*** Opening of Entries supplied ***

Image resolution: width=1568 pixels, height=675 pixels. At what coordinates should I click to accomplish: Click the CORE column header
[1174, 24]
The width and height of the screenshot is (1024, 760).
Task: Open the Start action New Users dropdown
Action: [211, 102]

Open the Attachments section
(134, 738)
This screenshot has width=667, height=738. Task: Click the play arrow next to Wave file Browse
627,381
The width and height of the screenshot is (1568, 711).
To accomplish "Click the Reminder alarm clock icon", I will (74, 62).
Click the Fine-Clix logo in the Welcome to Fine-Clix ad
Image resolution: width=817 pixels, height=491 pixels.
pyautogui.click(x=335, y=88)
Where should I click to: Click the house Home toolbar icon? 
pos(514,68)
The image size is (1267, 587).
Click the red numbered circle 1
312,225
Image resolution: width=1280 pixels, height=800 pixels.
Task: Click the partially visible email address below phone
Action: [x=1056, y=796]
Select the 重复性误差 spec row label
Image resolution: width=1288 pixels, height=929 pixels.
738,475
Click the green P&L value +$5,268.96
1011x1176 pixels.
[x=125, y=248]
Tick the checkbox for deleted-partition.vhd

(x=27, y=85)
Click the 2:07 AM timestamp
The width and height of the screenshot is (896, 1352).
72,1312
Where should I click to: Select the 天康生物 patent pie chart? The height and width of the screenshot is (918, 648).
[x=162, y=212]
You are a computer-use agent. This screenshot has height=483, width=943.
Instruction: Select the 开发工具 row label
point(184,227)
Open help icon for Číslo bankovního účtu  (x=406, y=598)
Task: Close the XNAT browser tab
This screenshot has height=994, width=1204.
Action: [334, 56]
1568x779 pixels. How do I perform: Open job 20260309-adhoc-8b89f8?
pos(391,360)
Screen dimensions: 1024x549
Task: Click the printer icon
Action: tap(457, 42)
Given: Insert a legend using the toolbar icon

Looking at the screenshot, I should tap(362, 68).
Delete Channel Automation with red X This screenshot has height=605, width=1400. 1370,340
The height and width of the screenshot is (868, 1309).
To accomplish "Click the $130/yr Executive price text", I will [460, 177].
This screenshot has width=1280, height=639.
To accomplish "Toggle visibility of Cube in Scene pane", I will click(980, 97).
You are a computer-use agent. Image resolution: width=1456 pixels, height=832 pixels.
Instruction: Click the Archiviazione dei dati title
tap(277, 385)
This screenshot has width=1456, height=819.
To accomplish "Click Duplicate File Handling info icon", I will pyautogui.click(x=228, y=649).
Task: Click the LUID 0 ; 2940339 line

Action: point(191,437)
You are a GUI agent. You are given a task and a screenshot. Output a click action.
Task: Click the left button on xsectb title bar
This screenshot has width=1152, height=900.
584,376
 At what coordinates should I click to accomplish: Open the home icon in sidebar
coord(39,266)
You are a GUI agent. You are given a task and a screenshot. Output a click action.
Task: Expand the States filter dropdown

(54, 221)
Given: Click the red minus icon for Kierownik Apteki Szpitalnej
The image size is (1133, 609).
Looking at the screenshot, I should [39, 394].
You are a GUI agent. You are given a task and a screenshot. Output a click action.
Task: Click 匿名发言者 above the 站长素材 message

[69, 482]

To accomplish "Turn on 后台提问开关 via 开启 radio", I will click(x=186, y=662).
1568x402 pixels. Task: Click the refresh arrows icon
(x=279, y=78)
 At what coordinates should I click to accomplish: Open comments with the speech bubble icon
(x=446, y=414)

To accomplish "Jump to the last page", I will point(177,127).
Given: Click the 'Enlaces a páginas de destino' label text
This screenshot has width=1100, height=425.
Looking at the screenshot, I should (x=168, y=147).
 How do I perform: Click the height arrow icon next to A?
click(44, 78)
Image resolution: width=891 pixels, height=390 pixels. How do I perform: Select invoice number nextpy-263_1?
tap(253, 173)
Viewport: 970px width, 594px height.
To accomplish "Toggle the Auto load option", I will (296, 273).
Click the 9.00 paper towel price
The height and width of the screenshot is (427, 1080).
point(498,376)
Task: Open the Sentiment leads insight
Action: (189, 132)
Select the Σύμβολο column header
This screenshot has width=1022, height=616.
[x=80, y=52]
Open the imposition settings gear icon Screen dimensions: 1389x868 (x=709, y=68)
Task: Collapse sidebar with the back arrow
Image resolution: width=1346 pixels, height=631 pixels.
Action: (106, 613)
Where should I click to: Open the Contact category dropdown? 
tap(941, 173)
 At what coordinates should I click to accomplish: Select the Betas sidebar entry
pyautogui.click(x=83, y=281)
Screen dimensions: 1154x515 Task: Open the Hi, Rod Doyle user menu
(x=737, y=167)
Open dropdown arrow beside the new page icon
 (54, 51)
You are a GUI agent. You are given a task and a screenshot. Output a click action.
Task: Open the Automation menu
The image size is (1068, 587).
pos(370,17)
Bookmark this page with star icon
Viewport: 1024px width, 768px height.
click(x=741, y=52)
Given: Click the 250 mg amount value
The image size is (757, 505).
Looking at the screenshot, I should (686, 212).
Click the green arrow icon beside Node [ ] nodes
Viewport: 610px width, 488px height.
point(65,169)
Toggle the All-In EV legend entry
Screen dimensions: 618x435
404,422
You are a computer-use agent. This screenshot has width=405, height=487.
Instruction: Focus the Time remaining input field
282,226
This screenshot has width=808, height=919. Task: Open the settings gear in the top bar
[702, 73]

*** Close of Entries supplied ***

● **Your instructions**: What is the number of lines in the entries that include the string "computer"? Reply with that number alone.

● **Solution for this task**: 3